後孔の前を、シキは指の動きを速めて抜き挿しを繰り返す。反対の手は俺の胸の愛撫へと回っていた。
「んっ、だめ……だめぇっ……指、挿れない、でっ……乳首も、嫌ぁ……!」
「どっちの孔もきゅうきゅうと締めつけてくるね。そんなにイイの?」
「ちがっ……あっ、ちがうっ……あっ、ああっ!」
射精ではなく、今度は別の透明な何かが弾けた。ズルリと力が抜ける身体を、シキがしっかりと抱きかかえる。
あれ、なんだろ……脚に力が、入らない。
シキが俺から陰茎を抜くと、俺の身体をベッドの上に横たわらせる。まだ荒い呼吸を繰り返す俺の頭をシキが優しく撫でてくれた。

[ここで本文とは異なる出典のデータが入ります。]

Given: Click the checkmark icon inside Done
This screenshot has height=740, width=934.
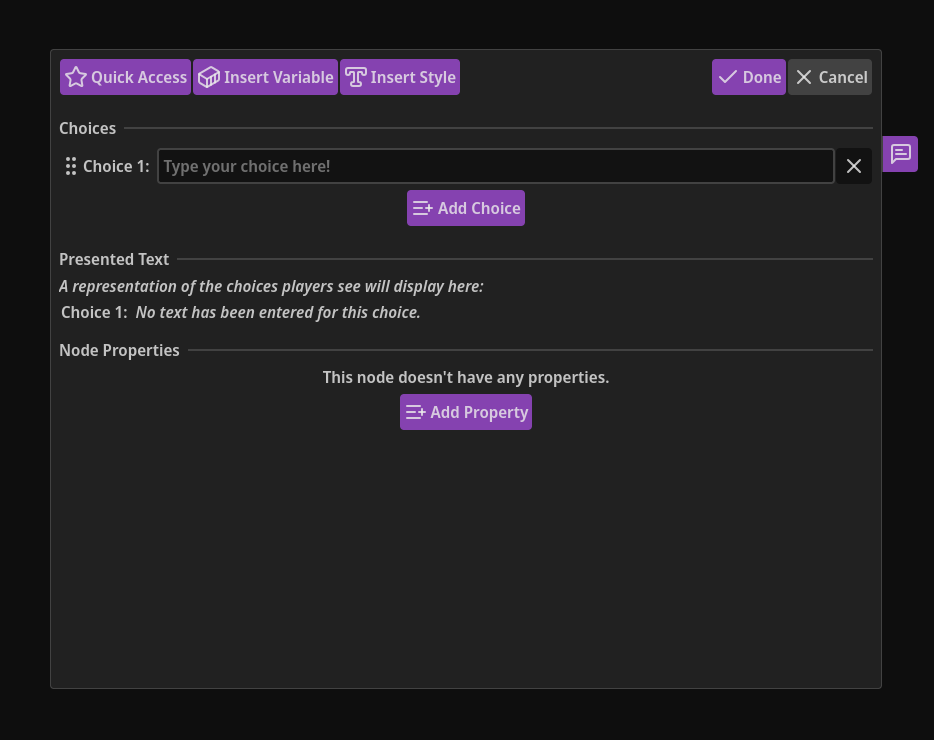Looking at the screenshot, I should tap(727, 76).
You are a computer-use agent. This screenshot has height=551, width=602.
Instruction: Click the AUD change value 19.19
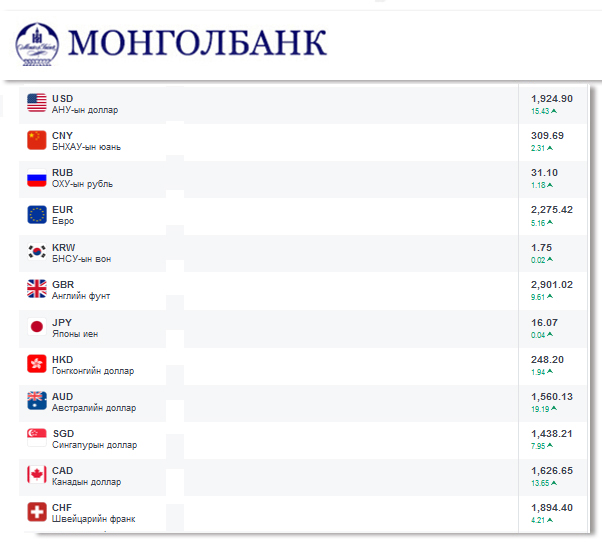point(541,409)
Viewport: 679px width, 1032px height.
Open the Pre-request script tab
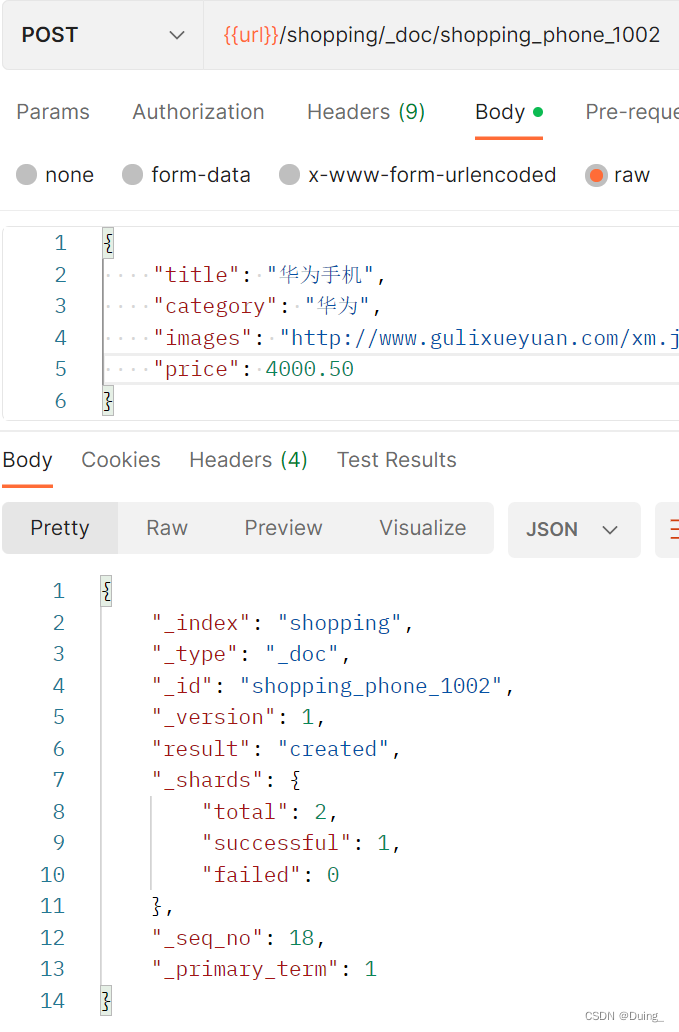pos(631,112)
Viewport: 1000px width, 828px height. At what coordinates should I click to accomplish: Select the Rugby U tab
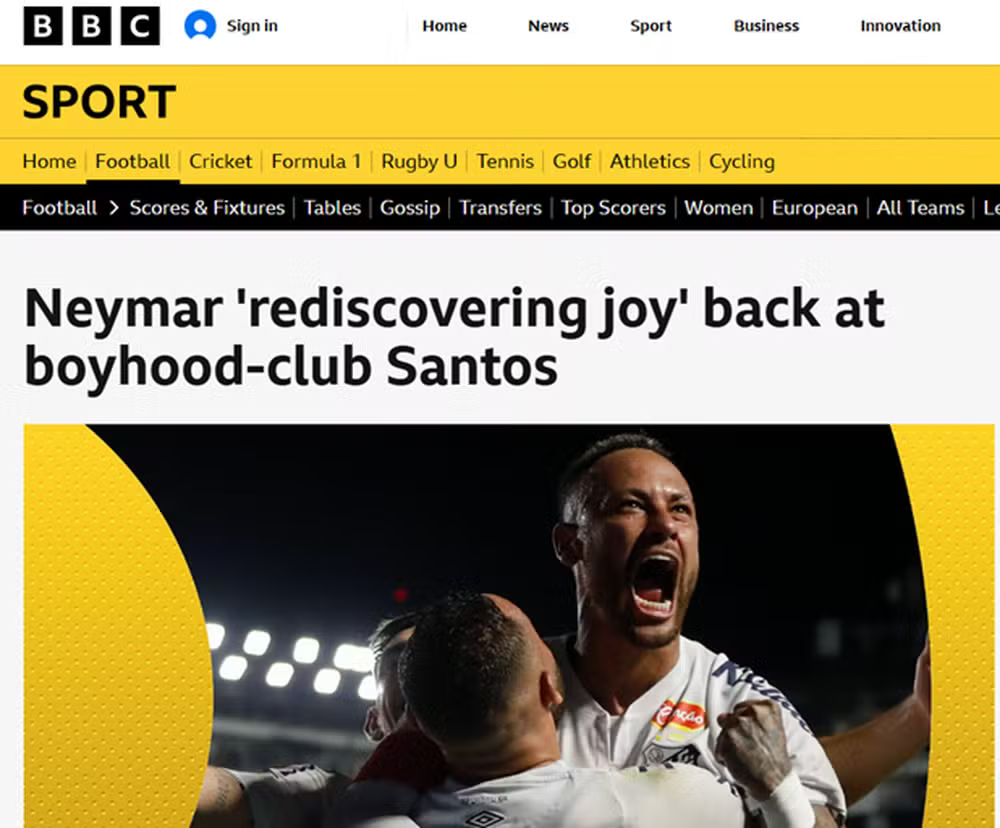[419, 161]
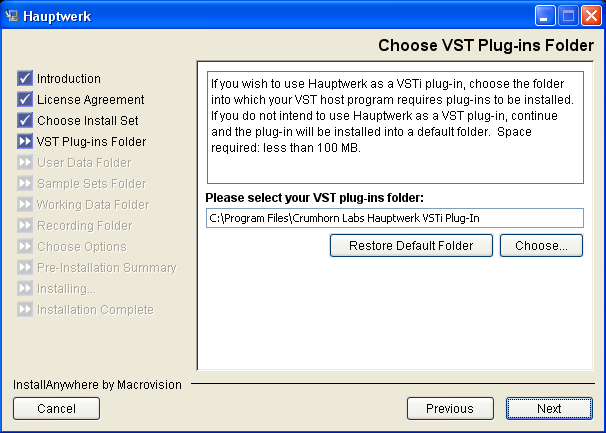Cancel the Hauptwerk installation
Viewport: 606px width, 433px height.
point(56,409)
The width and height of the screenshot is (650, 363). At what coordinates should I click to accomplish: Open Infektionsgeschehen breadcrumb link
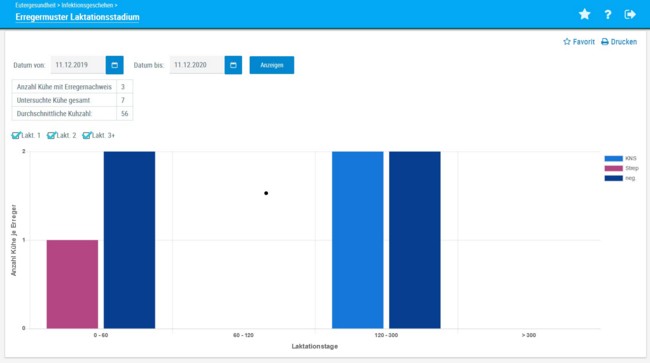87,5
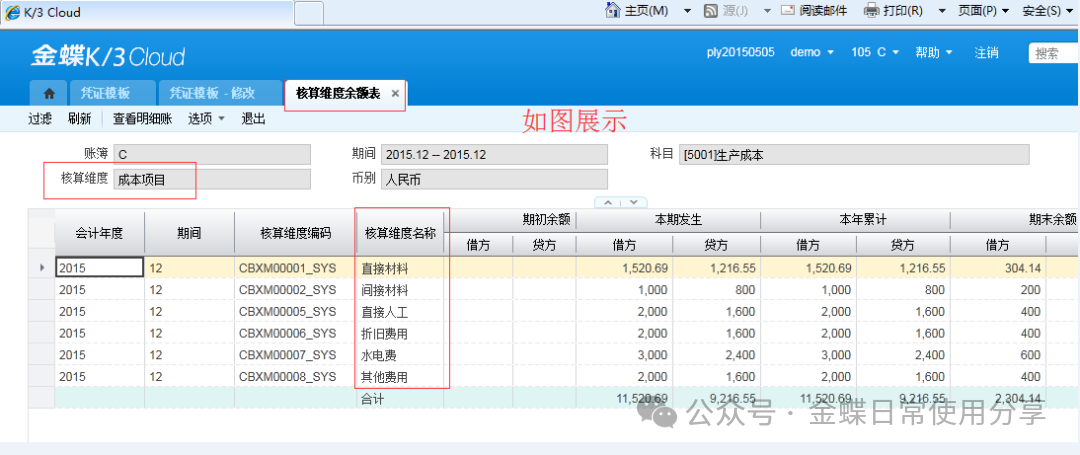
Task: Click the 金蝶K/3 Cloud logo
Action: click(x=108, y=56)
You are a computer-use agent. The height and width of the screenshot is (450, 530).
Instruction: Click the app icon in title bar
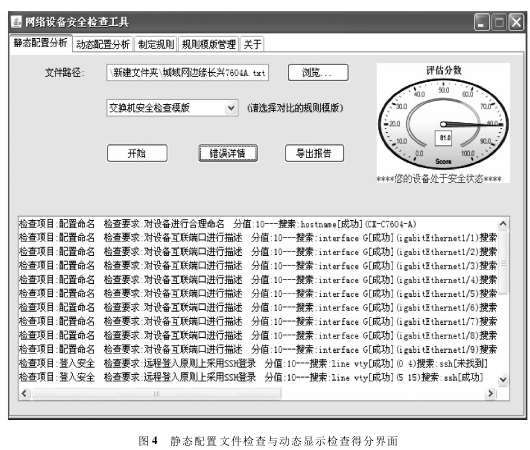[16, 22]
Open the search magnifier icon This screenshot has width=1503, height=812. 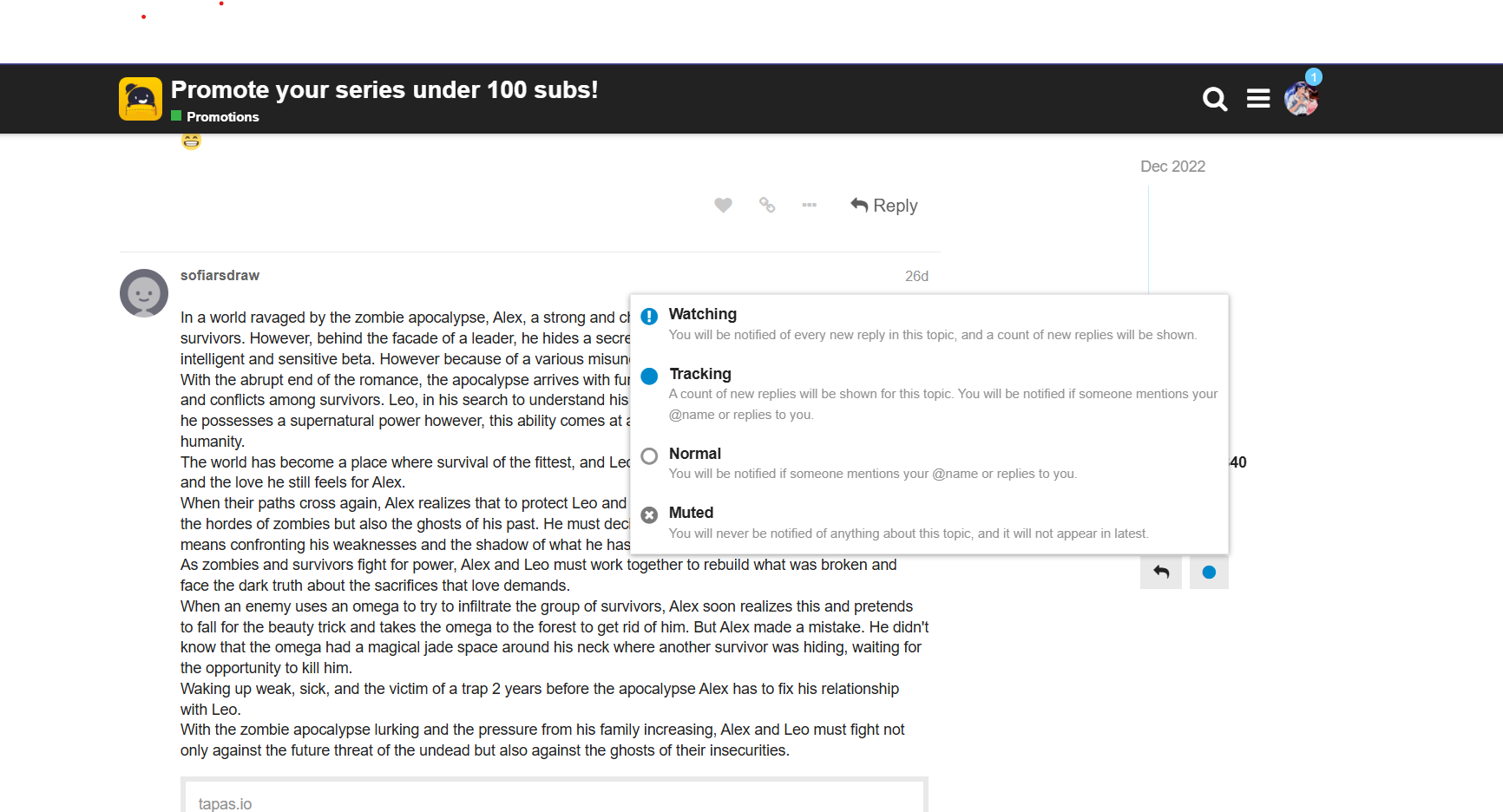1215,100
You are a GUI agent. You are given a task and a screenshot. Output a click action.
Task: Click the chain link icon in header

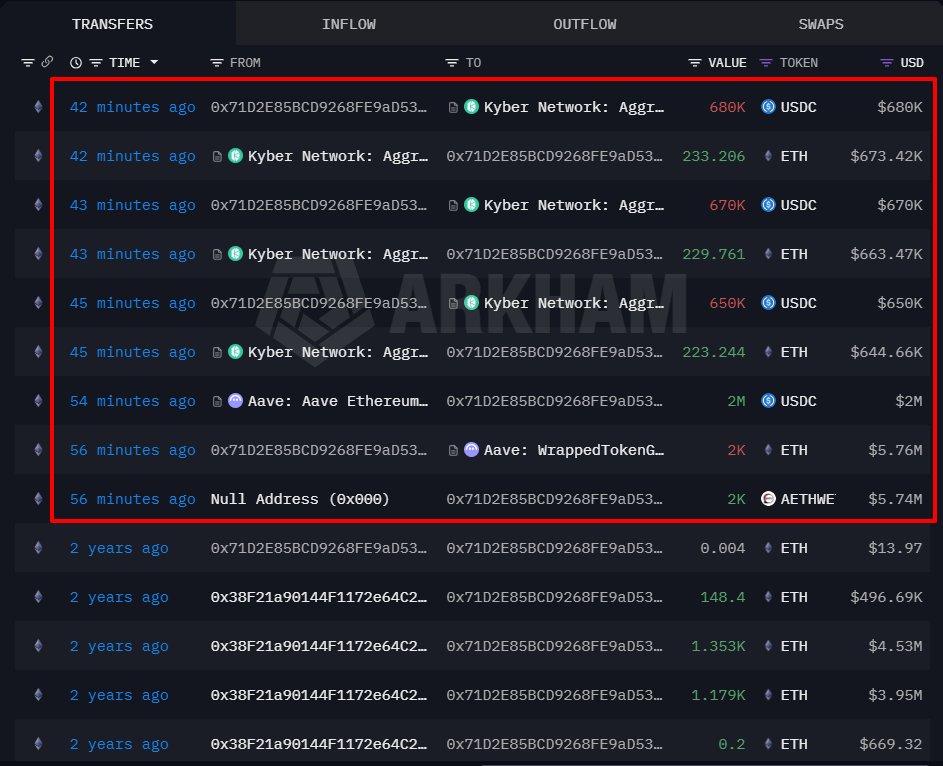[x=46, y=63]
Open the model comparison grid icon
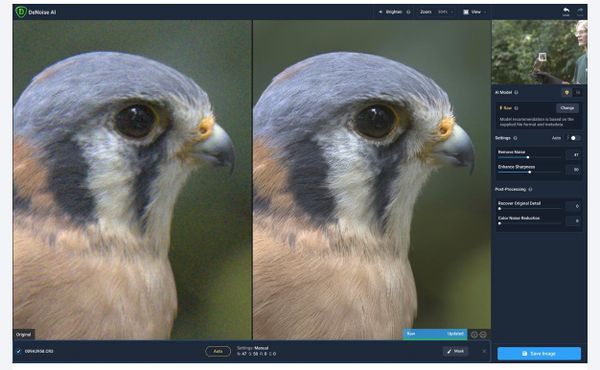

「髪が伸びたね。鴉のように黒くて艶やかで、本当に綺麗だ」
シキはよく俺の髪を褒める。俺はシキの髪と同じ色だと思っているけれど、彼曰く、違うらしい。あまり鏡を見ないから違いがわからないけれど。
まだ呼吸を弾ませながら、俺はシキを見上げた。
「ほん、と?」
「お前のその瞳と同じ色だ。私には無いものだね」
確かに、青い目を持つシキには無いものだ。でも、黒髪黒目なんて珍しくもない。こんなにシキが褒める理由が俺にはわからない。
「俺は……シキの青い目、好き……だよ」
「目だけ?」
「う……」
目、だけじゃないんだけど……これ以上は言葉がつっかえて出てこない。
出てこない代わりに……
「シキ……」
俺はシキの首に手を回した。こっちに来て、と自分に引き寄せるとシキは「参ったな」と苦笑する。
「俺ばっかり……やだ」
「なるほど。私を満足させたいわけだ」
「ん……」
仰向けになった俺は力が入らない両脚の間に手を挿し込むと、先程シキが指を埋めていたあそこを人差し指と中指で割り開く。
「こっち……挿れて?」
「壊れても知らないぞ」
力の抜けた俺の両脚を、シキが持ち上げ割り開いた。まだ一度も達していないシキの陰茎は硬度を保ったままだ。
シキはゆっくりと自身を俺の中へ挿入させると、そのまま最奥まで貫いた。
「んああっ……!」
「明日はズル休みだな」
盛りのついた猫相手に、シキは意地悪そうに笑った。